=== TO DO ===
From the line that contains "Task: Pick the yellow legend color swatch" to the final line below, both included, print each line exactly and skip the pictures.
DATA FOR THE TASK Start Marker
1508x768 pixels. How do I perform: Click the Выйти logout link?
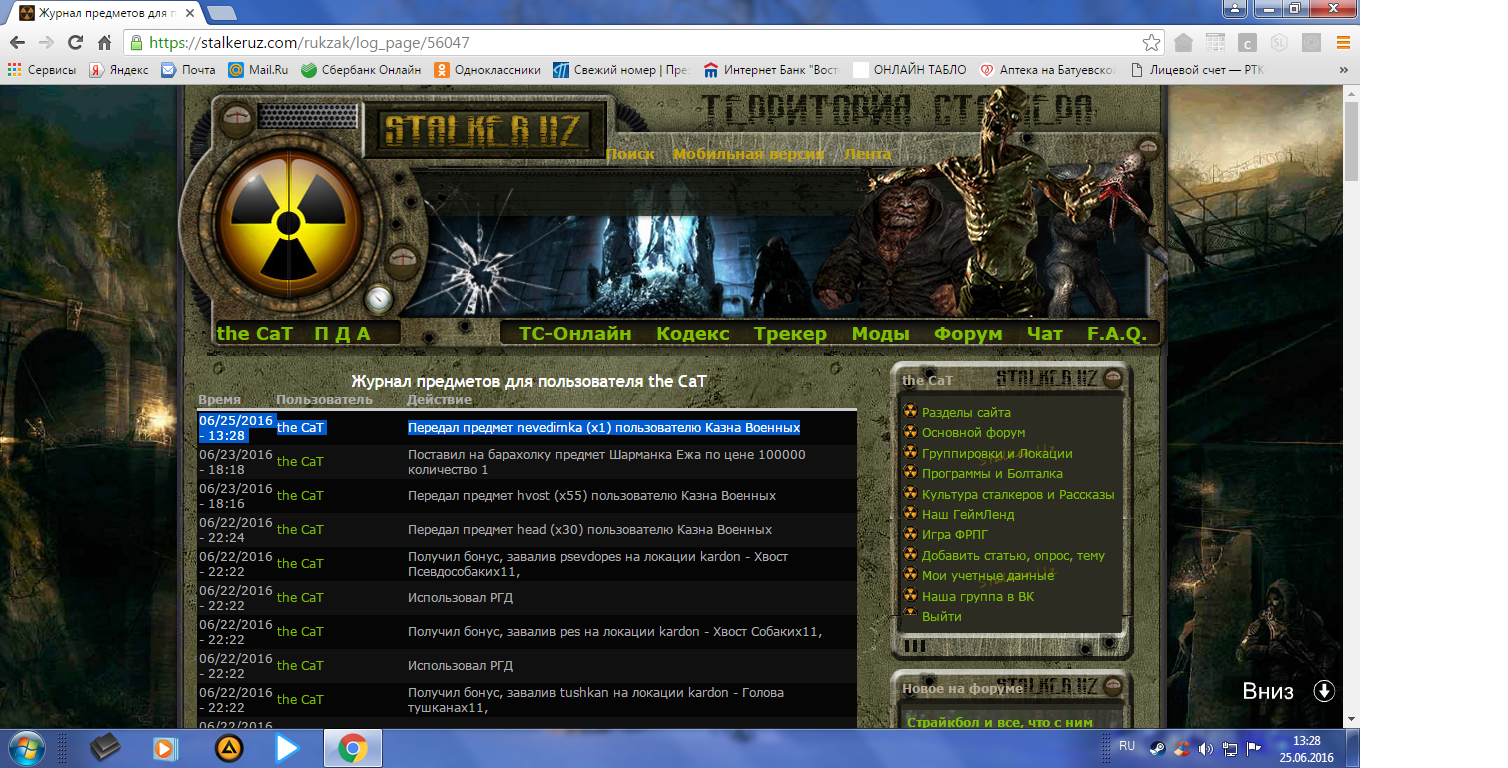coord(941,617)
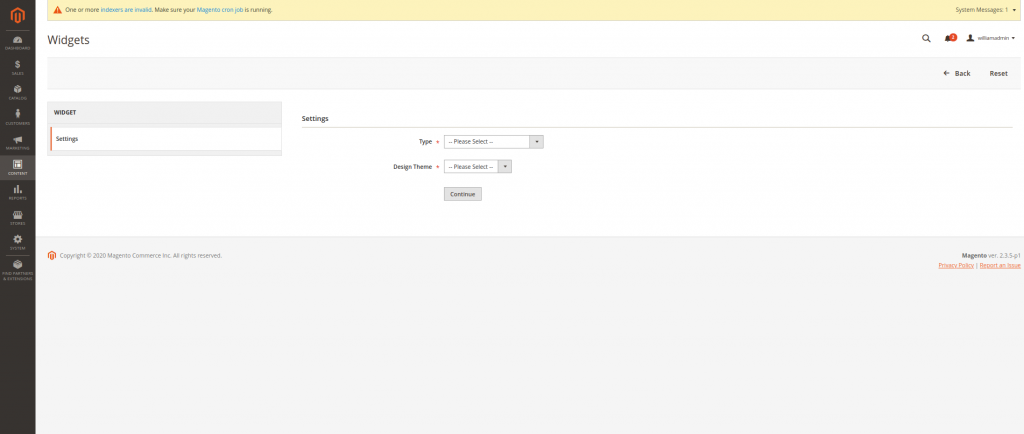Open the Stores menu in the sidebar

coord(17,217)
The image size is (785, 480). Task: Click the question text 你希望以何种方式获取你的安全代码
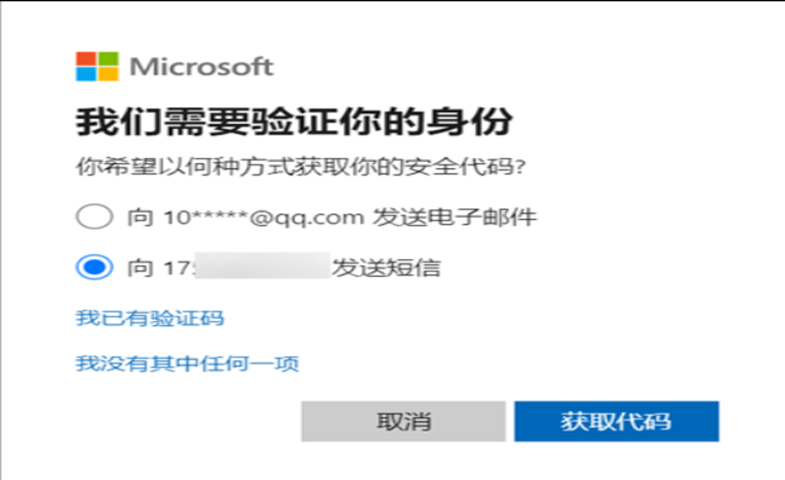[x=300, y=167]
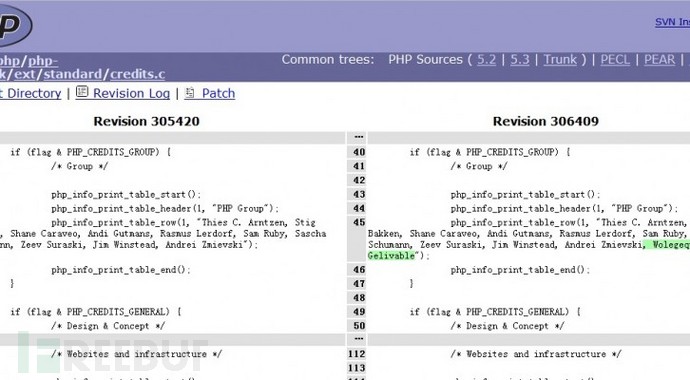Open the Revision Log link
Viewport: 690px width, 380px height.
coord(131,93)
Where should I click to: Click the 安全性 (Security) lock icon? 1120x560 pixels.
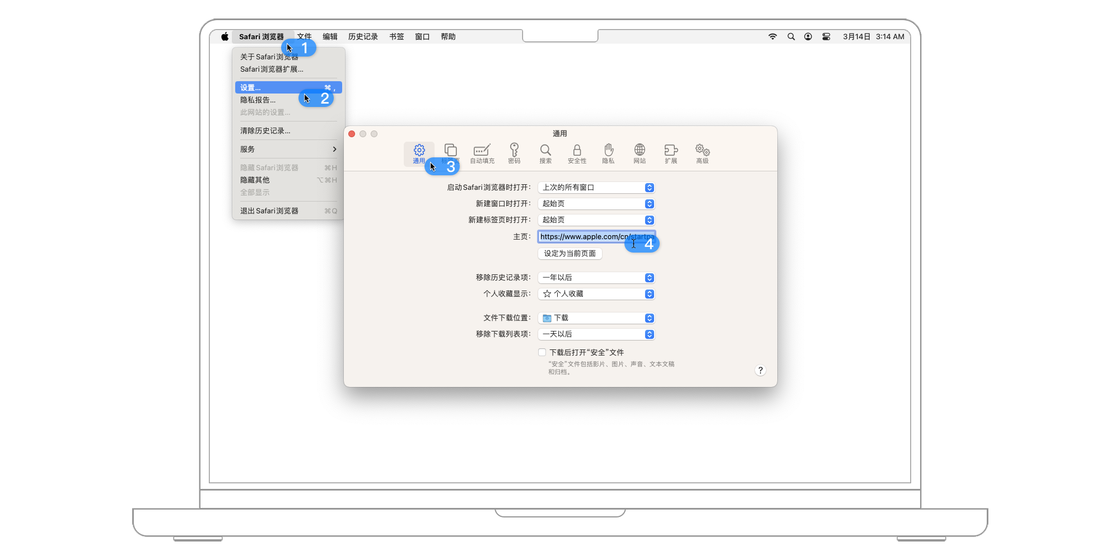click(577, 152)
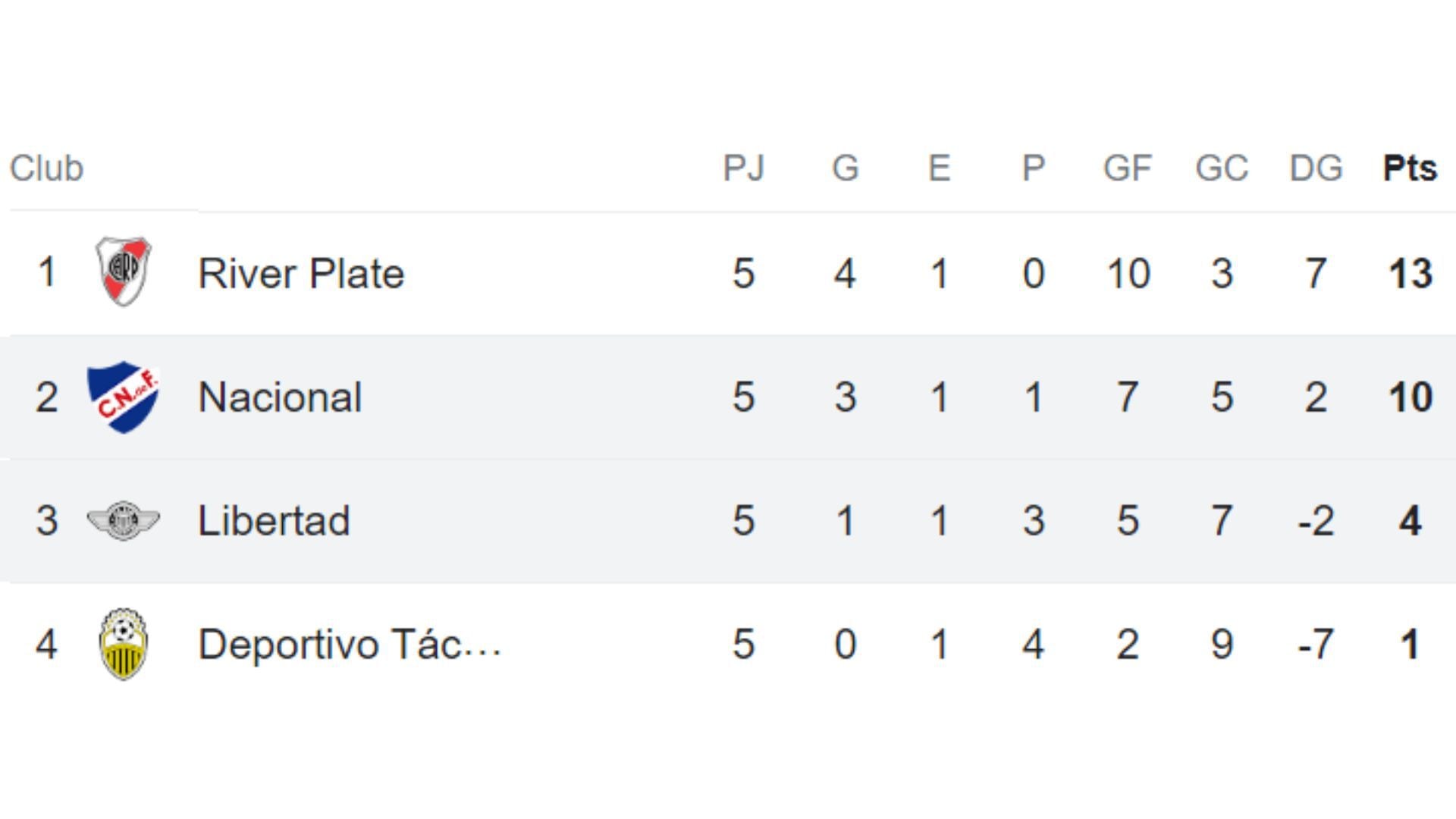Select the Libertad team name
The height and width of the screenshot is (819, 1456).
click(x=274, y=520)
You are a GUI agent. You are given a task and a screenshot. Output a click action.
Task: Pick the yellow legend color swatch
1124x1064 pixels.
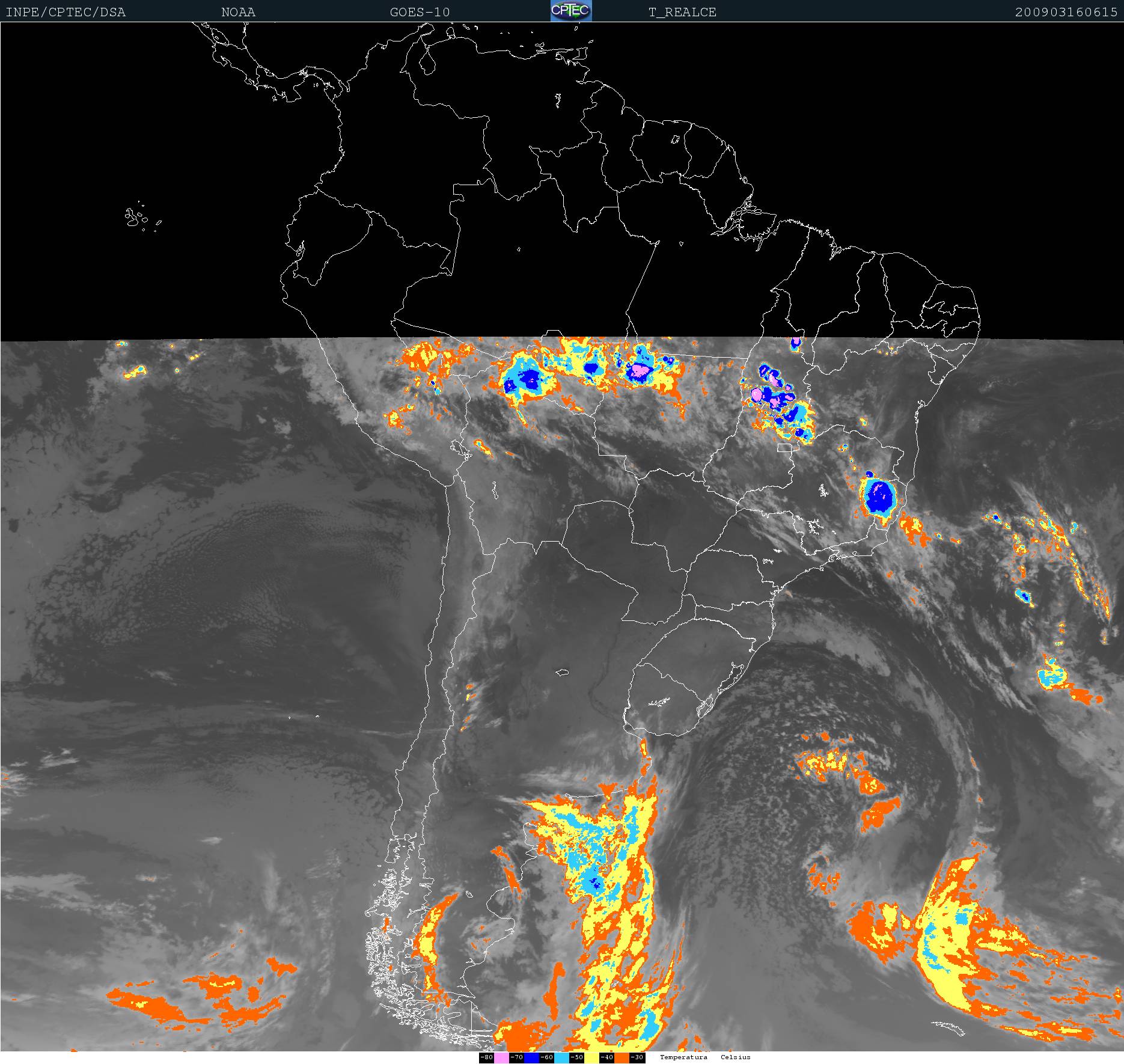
DATA FOR THE TASK End Marker
=== ANSWER SECTION ===
Task: Pick the yellow legend color swatch
1124x1064 pixels.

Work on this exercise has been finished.